Matcher Block
Matcher blocks are always uses in context of extracting something from the webpage contents. They are responsible for providing content for either blocks or objects (see Getting started for the definitions) and therefore they are gouped into:
-
HTML matchers
- matchers returning single piece of information like div contents, paragraph or even a single word (for a block) -
List matchers
- matcher returning a number of results which are then mapped to a list of objects. Obviously it may happen that there will be only one instance of given objects (like single article per page or some general data marked withonce()
method) but such objects still use list matchers for the sake of consistency
HTML matchers always look for content in scope of their current
object exclusively. For example if you define an object for posts on some
website, HTML matchers assigned to the title
field will only look for
some pattern inside single post that is currently processed.
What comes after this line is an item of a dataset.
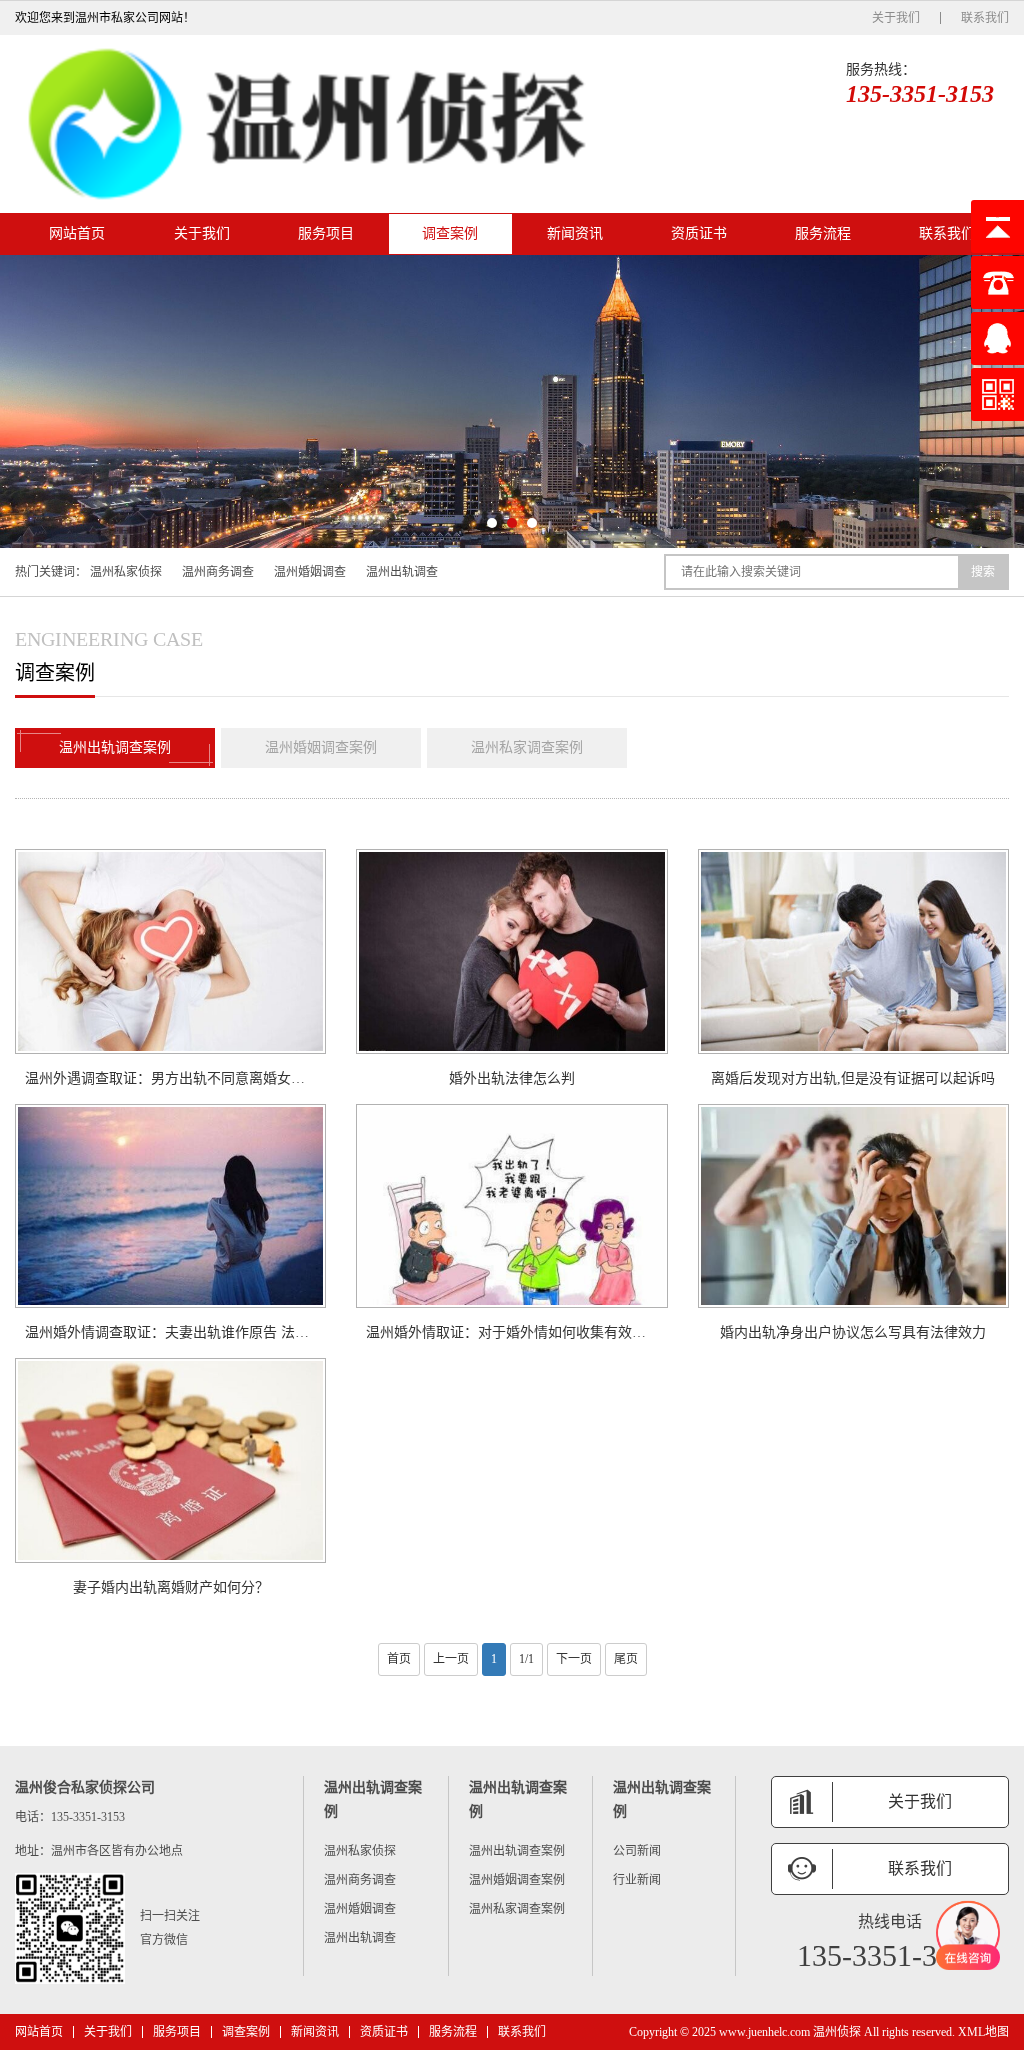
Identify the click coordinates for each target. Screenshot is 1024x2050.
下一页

For the usage examples please read the Configuration chapter or check the code sample on the main page.
CssSelectorHtmlMatcher
This is one of the most basic HTML matchers which works in a manner very similar to jQuery. Just pass the CSS selector specifying the element you are interested in.
->addFieldDefinition('title', new CssSelectorHtmlMatcher('h1.entry-title a'))
CssSelectorListMatcher
List variant of the CSS selector matcher used to provide the objects.
->addObjectDefinition('post', new CssSelectorListMatcher('article.hentry'), function (ObjectConfiguration $object) {
// ...
})
RegexHtmlMatcher
Matches HTML (or simple text without tags depending on the selection being made)
using regular expression. It always looks for the named group called result
.
->addFieldDefinition('age', new RegexHtmlMatcher('#I am (?P<result>\d+) years old?#m'))
XpathHtmlMatcher
Matches HTML (or simple text) based on the XPath expression.
XpathListMatcher
Matches list of elements for objects using the XPath expression.